- Directed by: Nikhil Premraj
- Written by: Nikhil Premraj
- Produced by: Stanley CS
- Starring: Jumana Abdu Rahman; Lukman Avaran; Antony Varghese; Balu Varghese;
- Cinematography: Faiz Siddik
- Edited by: Noufal Abdullah
- Music by: Songs and score: Jakes Bejoy Guest composer: Hesham Abdul Wahab
- Production company: Achappu Movie Magic
- Release date: 25 November 2022;
- Running time: 124 minutes
- Country: India
- Language: Malayalam

= Aanaparambile World Cup =

Indian film of Malayalam language

Aanaparambile World Cup is a 2022 Indian Malayalam-language sports drama film written and directed by Nikhil Premraj and produced by Stanley CS under the banner of Achappu Movie Magic. The film features Jumana Abdu Rahman, Antony Varghese, Balu Varghese and I.M. Vijayan. Cinematography is handled by Faiz Siddik and music is composed by Jakes Bejoy. A Tamil-dubbed version, 7 Star Boys, was released on 4 September 2026.

== Plot ==

The film is set in Aanaparambu, a fictitious village located in the northern region of Kerala, where the football-obsessed inhabitants have been following the game since their childhood. Preparations are underway for the upcoming football World Cup. A group of kids searching for a ground to play, meet the characters played by Anthony, Lukman, and Balu.

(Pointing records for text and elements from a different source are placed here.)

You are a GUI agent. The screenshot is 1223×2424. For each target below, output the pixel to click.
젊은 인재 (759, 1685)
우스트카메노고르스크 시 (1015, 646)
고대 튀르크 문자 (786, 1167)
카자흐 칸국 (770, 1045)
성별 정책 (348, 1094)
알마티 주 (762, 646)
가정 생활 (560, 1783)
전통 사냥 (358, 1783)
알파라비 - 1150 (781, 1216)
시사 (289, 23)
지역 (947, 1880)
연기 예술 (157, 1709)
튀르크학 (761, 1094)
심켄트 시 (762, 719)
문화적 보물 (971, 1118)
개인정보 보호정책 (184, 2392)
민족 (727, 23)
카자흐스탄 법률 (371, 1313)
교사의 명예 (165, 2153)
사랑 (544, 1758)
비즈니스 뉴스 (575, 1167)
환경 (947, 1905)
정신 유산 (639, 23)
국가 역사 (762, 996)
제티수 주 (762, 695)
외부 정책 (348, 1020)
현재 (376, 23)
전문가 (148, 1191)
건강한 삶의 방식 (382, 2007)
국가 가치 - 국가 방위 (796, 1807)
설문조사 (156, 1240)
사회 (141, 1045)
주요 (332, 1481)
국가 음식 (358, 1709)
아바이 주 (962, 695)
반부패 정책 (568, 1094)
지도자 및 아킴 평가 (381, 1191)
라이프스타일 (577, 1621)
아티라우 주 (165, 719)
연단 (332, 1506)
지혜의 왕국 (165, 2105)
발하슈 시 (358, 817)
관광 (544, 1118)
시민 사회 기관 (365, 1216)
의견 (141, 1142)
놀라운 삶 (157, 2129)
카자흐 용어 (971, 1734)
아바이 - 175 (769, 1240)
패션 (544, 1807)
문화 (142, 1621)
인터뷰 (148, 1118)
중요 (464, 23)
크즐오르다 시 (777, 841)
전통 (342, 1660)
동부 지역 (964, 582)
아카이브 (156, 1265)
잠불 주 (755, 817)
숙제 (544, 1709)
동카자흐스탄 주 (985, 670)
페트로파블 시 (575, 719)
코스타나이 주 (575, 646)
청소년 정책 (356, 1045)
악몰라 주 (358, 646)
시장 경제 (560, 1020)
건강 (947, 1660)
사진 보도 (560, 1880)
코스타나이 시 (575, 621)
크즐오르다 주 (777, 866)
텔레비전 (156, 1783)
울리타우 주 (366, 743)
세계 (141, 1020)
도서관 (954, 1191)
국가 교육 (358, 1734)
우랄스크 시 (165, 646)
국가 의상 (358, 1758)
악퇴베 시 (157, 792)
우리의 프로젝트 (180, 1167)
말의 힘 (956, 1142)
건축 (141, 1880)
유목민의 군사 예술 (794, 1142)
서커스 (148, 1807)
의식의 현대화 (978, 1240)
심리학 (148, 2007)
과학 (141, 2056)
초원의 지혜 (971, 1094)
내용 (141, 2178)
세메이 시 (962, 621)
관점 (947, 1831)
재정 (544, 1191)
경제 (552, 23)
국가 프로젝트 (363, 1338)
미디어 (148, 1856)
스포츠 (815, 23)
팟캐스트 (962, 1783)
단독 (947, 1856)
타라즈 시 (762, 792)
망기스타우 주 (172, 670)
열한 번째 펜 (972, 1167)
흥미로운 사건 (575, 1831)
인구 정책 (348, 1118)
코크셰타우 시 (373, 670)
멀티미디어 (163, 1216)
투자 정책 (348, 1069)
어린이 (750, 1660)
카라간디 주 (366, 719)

The life of a nine-year-old boy, a dedicated football enthusiast, undergoes a significant transformation following the arrival of an unexpected guest.

== Cast ==
- Antony Varghese
- Lukman Avaran as Muneer
- Balu Varghese as Deepak
- I. M. Vijayan
- Nishanth Sagar
- TG Ravi
- Raghunath Paleri
- Jumana Abdu Rahman
- Adil Ibrahim as Sufi singer
- Danish PK as Ummar
- Jo Paul Ancheri
- Kannan Nayar
- Jaise Jose
- Sundara Pandian
- Ullas Pandalam
- Kumar Sethu
- Jai Vishnu
- Sreeja Das
- Archana Vasudev

== Production ==
The shoot is done at Malappuram.

== Promotions ==
The film producers had partnered with Kerala Blasters FC for the promotional activities of the movie, like attending the film preview, sharing trailers on their social media accounts etc.